Strategies can be used e.g. to specify in what order the nodes of a tree should be traversed and transformed or analysed.

"Rules" replace terms with transformed terms. In fact rules are syntactic sugar for a specific series of strategy operations. That is, there is a conceptual difference between strategies and rules, but not necessarily an implementation difference. (Conceptually a strategy specifies term traversal, or performs an analysis, while a rule performs a transformation.)

There is always a "term under consideration", but it is not mentioned explicitely. At start-time this is the term that is loaded from a file (or typed on the keyboard). New (sub)terms can be builded during execution, or (sub)terms can be replaced with transformed subterms. Terms usually contain other terms. This way you get a hierarchical tree of terms. By matching patterns one can identify interesting areas in the tree of terms on which to perform certain rewritings.

For example:

strategies
  main = topdown(try(renamevar))

rules
  renamevar:
    VarDef(vname,vtype) -> VarDef(vname2,vtype)   
    where new => vname2

Here we specify that the term under consideration will be traversed in a topdown way, and at each node of the term tree we will try to apply strategy renamevar. renamevar in its turn is specified as a strategy that compares the current term under consideration with a VarDef(,) node. (The notation "_" means that anything could be standing there.) If that succeeds, a new name is created, and the variable is renamed to the new name.

Second example:

Suppose we start on term

Program(
  ImportFileList(["file.txt","file2.txt"]),
  VarDefList([VarDef("v1","int"),
         VarDef("v2","bool")]),
  StatementList([If(Int("0"),
          StatementList(),
          StatementList()),
       Return(Int("1"))])
)

First renamevar is tried on Program(,,_). This obviously fails because Program(,,_) is not VarDef(,). Because the renamevar is surrounded by a try statement, execution can still continue. Next it is tried on ImportFileList(_). This fails. Next it is tried on the list ["file1.txt","file2.txt"], and later on each of the elements of the list, which also fails. Next it is tried on VarDefList(_), but this fails. Next it is tried on [VarDef(),VarDef()] but it fails.

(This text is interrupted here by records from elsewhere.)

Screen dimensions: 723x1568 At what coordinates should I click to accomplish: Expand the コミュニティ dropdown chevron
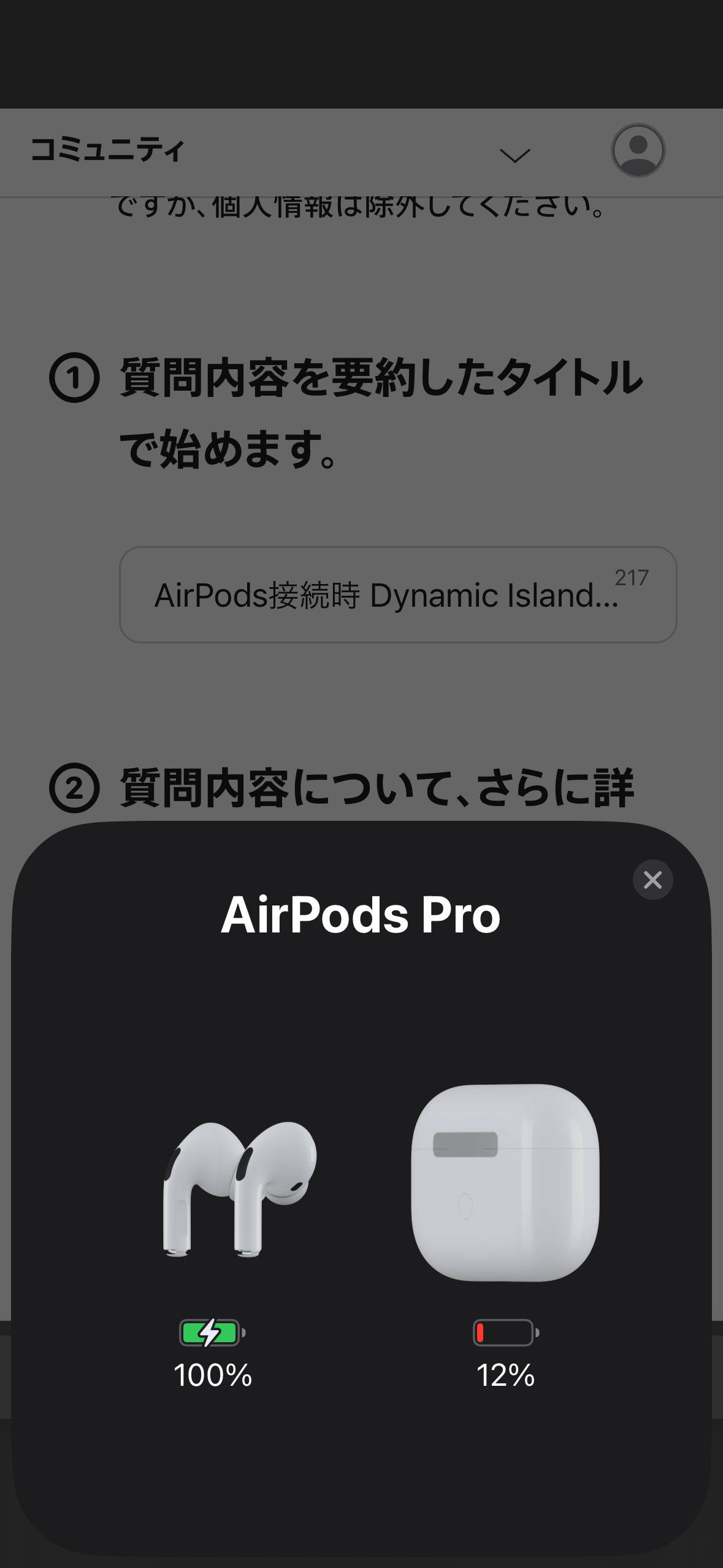tap(515, 156)
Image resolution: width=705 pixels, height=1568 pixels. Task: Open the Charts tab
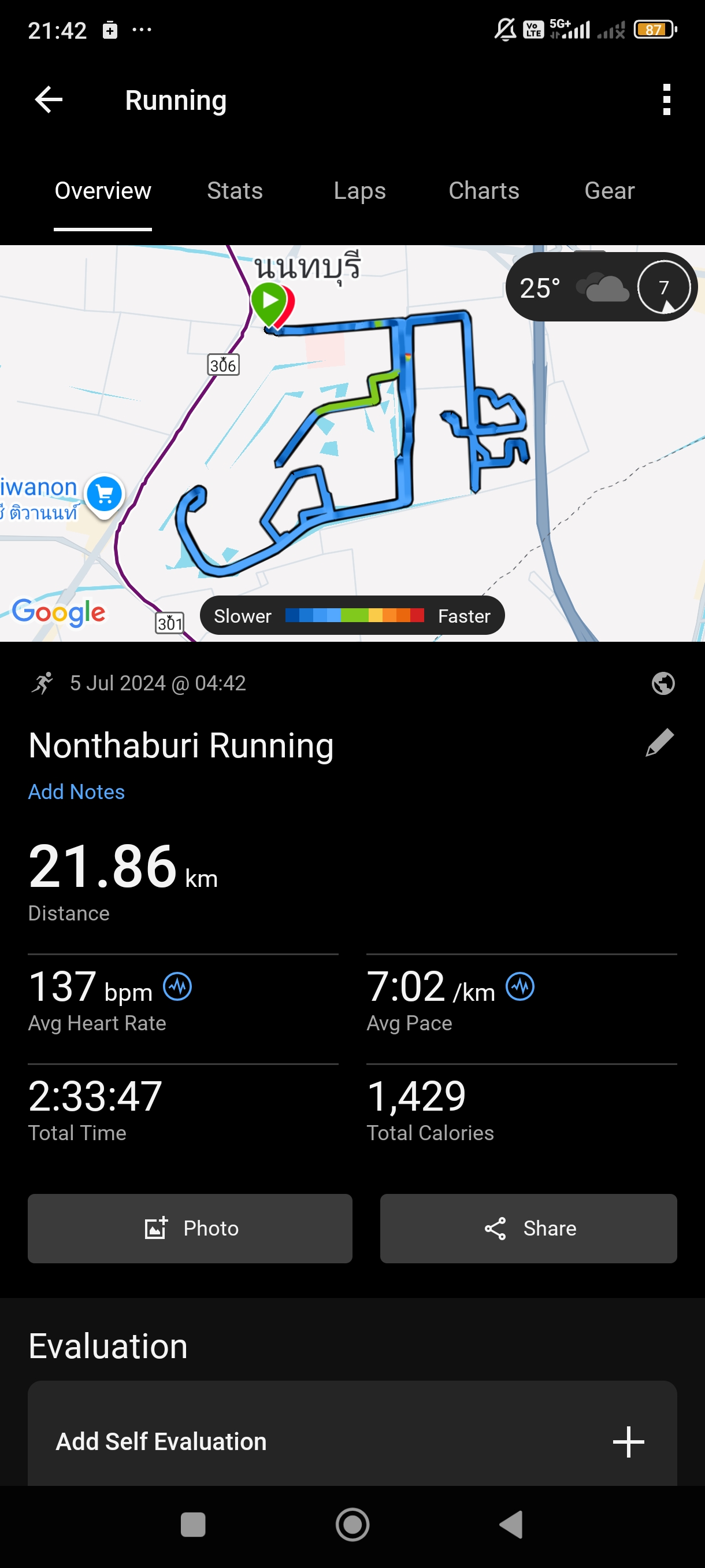point(484,191)
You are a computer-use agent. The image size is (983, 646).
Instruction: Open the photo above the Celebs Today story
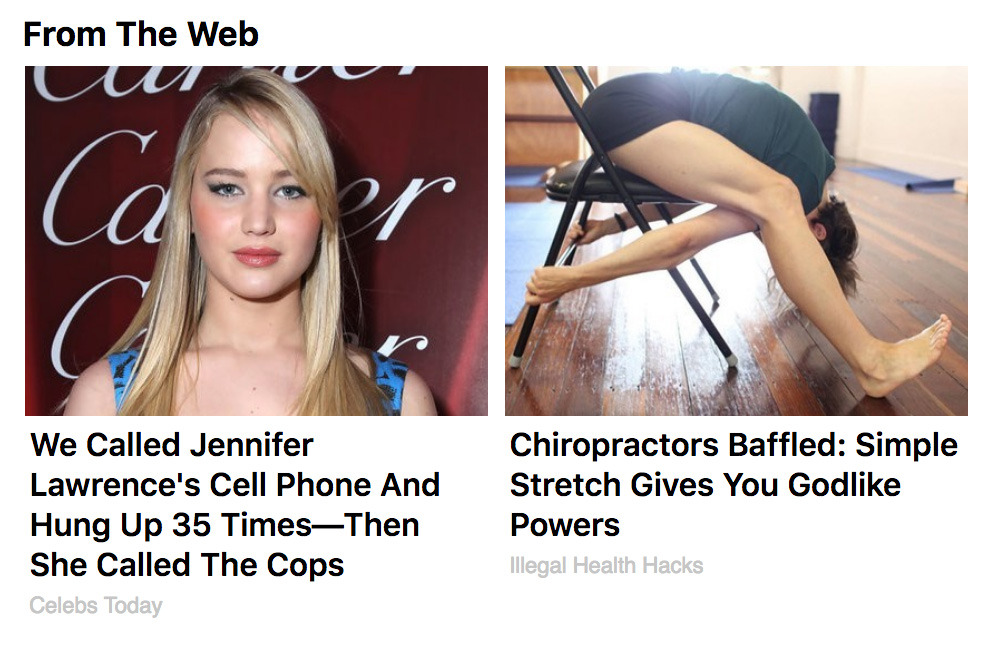(x=256, y=240)
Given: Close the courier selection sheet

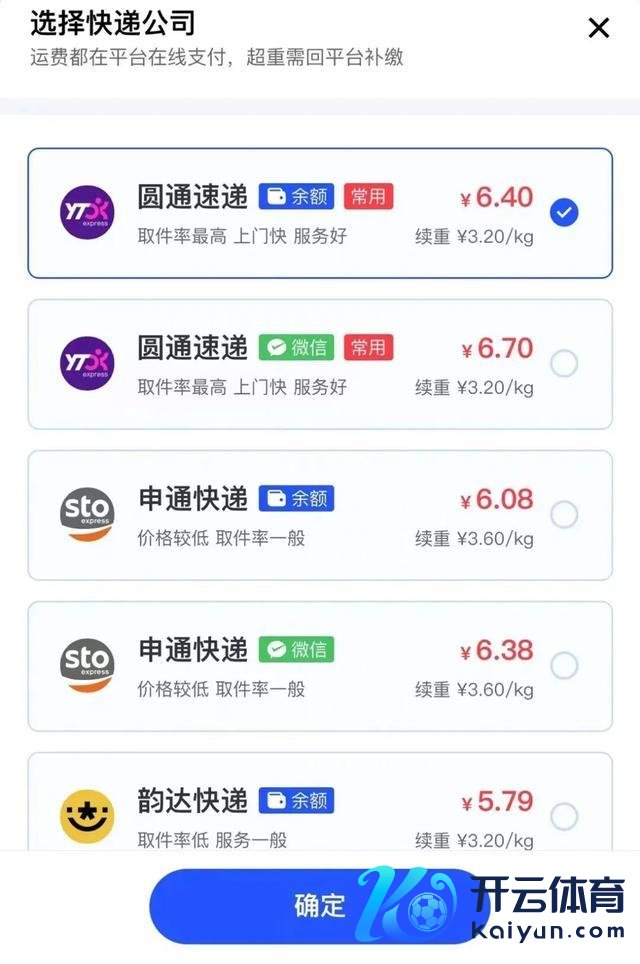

It is then tried on VarDef("v1","int"). This is the first time the match rule ?VarDef(vname,vtype) succeeds. The vname parameter in the renamevar rule gets the value "v1", the vtype parameter gets the value "int". Now the where(new => v2) is executed. where(s) is a strategy operator that executes strategy s, but returns the original term, even if s changed the term. Any side-effects (assignments to term variables) are kept, though. So the where(new => v2) assigns the result of executing strategy new to v2, but returns the VarDef("v1","int") as result. Next the strategy !VarDef(vname2,vtype) is executed. This takes the term VarDef("v1","int") and returns the term VarDef("a_0","int"), where a_0 is a new name generated by strategy new. Because the renamevar strategy succeeded completely (since each substrategy succeeded), the result is committed, and the original VarDef("v1","int") term is replaced with VarDef("a_0","int").

Applying a strategy to a term either succeeds or fails. It also returns a transformed term. Depending on success or failure, different other strategies can be activated (see later). This is how conditional execution of strategies can be implemented.

The input to a strategy is the current term under consideration, unless you use the strategy application angles. E.g. if you just execute s, you will apply s to the current term under consideration. If you execute < s > t , you will apply s to the term contained in term variable t.

The result of a strategy becomes the current term under consideration, unless you perform the strategy in a where() -clause or a test() clause (see later), or you assign the result of the strategy to a (term) variable using the => operator (see later). In the latter case t contains the result of the strategy application and the current term under consideration is unchanged.

Strategies can be parameterized with other strategies, thus forming strategy operators. E.g. in the strategy topdown(s), there is a parameter s, which is a strategy that specifies the actions that should be done on the terms encountered during the top-down traversal.